Whew, so that settles it – 20(E) is incorrect since there is one way to achieve the maximum possible score (19) without getting question 20 incorrect. And 20(D) is clearly incorrect since 20(E) is incorrect and there is an absolute achievable best score for the quiz.

So B is the only correct answer for question 20 and the above three answers are the only three ways to achieve the maximum score of 19. We’re done!

Final Thoughts

Question 20 is supposed to be the kicker, but question 9 is also a little weird:

9. The sum of all question numbers whose answers are correct and the same as
   this one is in the range:
   (A) 59 to 62, inclusive
   (B) 52 to 55, inclusive
   (C) 44 to 49, inclusive
   (D) 61 to 67, inclusive
   (E) 44 to 53, inclusive

It’s the only one of the questions other than 20 that depends on its own correctness. You can see this in the way I encoded it:

def answer_sum(ans):
    return SumOf(If(And(correct[i],answers[i][ans]), i, 0) for i in range(1,21))

s.add(x9 == Or(And(x9a, answer_sum('A') >= 59, answer_sum('A') <= 62),
               And(x9b, answer_sum('B') >= 52, answer_sum('B') <= 55),
               And(x9c, answer_sum('C') >= 44, answer_sum('C') <= 49),
               And(x9d, answer_sum('D') >= 61, answer_sum('D') <= 67),
               And(x9e, answer_sum('E') >= 44, answer_sum('E') <= 53)))

When I say it “depends on its own correctness”, I just mean that x9 appears on both the left and the right side of the == in the definition of x9 (recall that correct[9] is just x9).

Think about any specific case where x9 is correct: for example, if question 9 is marked “A” and the sum of all question numbers with A as the answer that are correct (including question 9) is, say, 61. 9(A) is clearly correct here, but a grader would be just as correct if they marked 9 wrong: in that case, the sum of all question numbers that are correct and have A as the answer is now 61 - 9 = 52, which is no longer in the range [59, 62].

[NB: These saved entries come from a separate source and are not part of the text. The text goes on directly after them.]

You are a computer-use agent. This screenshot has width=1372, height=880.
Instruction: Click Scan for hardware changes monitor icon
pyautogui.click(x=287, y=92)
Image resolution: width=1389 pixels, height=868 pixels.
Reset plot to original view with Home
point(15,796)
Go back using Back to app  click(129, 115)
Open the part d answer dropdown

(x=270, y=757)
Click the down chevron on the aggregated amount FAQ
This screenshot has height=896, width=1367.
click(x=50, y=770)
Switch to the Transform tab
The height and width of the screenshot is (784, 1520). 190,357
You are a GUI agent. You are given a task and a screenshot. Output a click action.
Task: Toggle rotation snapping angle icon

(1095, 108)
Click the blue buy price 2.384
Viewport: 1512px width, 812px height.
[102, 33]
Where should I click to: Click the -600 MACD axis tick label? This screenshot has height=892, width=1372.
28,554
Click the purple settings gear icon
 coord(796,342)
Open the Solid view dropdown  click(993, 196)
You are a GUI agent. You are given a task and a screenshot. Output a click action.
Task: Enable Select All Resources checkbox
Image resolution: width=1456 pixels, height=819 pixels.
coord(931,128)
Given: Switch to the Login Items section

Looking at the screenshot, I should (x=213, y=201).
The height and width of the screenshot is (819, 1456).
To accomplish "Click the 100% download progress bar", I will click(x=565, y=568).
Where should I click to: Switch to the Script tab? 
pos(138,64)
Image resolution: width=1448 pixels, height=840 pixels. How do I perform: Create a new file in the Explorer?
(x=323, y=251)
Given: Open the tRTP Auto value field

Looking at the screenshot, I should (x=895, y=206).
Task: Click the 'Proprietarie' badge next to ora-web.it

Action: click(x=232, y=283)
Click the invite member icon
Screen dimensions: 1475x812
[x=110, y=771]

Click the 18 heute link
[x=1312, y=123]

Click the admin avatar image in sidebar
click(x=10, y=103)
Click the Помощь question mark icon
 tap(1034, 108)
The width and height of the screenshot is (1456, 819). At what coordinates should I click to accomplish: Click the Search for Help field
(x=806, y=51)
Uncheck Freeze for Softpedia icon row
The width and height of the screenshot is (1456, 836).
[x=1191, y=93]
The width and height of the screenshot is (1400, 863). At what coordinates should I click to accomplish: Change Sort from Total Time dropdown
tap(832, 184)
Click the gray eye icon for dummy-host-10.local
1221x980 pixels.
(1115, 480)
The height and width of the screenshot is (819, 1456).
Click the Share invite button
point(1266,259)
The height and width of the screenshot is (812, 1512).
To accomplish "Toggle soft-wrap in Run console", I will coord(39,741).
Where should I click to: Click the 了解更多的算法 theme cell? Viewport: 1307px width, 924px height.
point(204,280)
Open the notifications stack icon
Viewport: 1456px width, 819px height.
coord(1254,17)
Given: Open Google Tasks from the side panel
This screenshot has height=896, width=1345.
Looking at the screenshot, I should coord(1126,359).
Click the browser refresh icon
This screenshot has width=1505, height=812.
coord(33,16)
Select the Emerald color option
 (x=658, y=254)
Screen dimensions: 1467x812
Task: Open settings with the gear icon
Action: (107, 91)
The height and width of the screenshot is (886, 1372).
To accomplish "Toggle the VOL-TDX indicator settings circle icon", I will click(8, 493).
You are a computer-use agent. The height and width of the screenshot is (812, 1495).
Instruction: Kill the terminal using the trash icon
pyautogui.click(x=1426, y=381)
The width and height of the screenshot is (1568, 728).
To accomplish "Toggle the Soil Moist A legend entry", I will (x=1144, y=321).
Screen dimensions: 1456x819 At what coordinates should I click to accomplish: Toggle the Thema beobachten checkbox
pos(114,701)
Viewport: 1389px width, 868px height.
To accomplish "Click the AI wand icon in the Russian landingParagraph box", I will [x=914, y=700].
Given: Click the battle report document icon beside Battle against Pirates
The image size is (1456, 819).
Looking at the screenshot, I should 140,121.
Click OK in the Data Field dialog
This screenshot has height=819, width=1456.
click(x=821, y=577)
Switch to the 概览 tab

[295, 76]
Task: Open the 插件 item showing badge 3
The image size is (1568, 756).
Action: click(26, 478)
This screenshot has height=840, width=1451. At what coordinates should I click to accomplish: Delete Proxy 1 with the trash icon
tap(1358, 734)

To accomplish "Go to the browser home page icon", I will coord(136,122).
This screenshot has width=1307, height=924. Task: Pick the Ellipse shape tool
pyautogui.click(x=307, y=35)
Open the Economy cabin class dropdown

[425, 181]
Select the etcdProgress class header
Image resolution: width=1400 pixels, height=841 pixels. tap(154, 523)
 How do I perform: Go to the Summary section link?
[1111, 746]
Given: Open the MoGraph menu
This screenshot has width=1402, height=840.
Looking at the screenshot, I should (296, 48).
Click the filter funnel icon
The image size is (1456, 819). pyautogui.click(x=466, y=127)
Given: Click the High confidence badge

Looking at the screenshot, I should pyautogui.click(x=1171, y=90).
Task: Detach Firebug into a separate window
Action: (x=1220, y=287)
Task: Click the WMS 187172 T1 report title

Since none of the ranges in question 9 span more than 9 numbers, any time question 9 is marked correct, it can also be marked incorrect – it’s all up to the grader! This sort of choice in grading never really comes into play since we’re always looking to maximize the score, but it does make you think about clever alternatives for question 20 that could introduce some indeterminate conclusions.

In fact, if you look back at my definition for block_solution, you’ll see that it blocks both the answers (x1a, x2b, etc.) and the whether or not they’re correct (x1, x2, …) when blocking an solution. You have to do this to get correct results, otherwise the solver could come across a solution where question 9 could be graded correct to get a score of 19 but choose to grade it incorrect instead, giving it a score of 18. If you only block the choices of answers, that solution gets blocked and the solver is never able to discover the “alternative grading” that would give it 19 points.

More Final Thoughts

My full Python solution is here if you want to run it or play around with the constraints.

If you think this is interesting, you should check out Knuth’s treatment of a variant of this problem in Exercises 7.2.2.71-72 of in Volume 4, Fascicle 5 of The Art of Computer Programming. The latter exercise plays around with constraints to see what happens when the answer to question 20 isn’t as clear-cut as it was in Donald Wood’s original problem.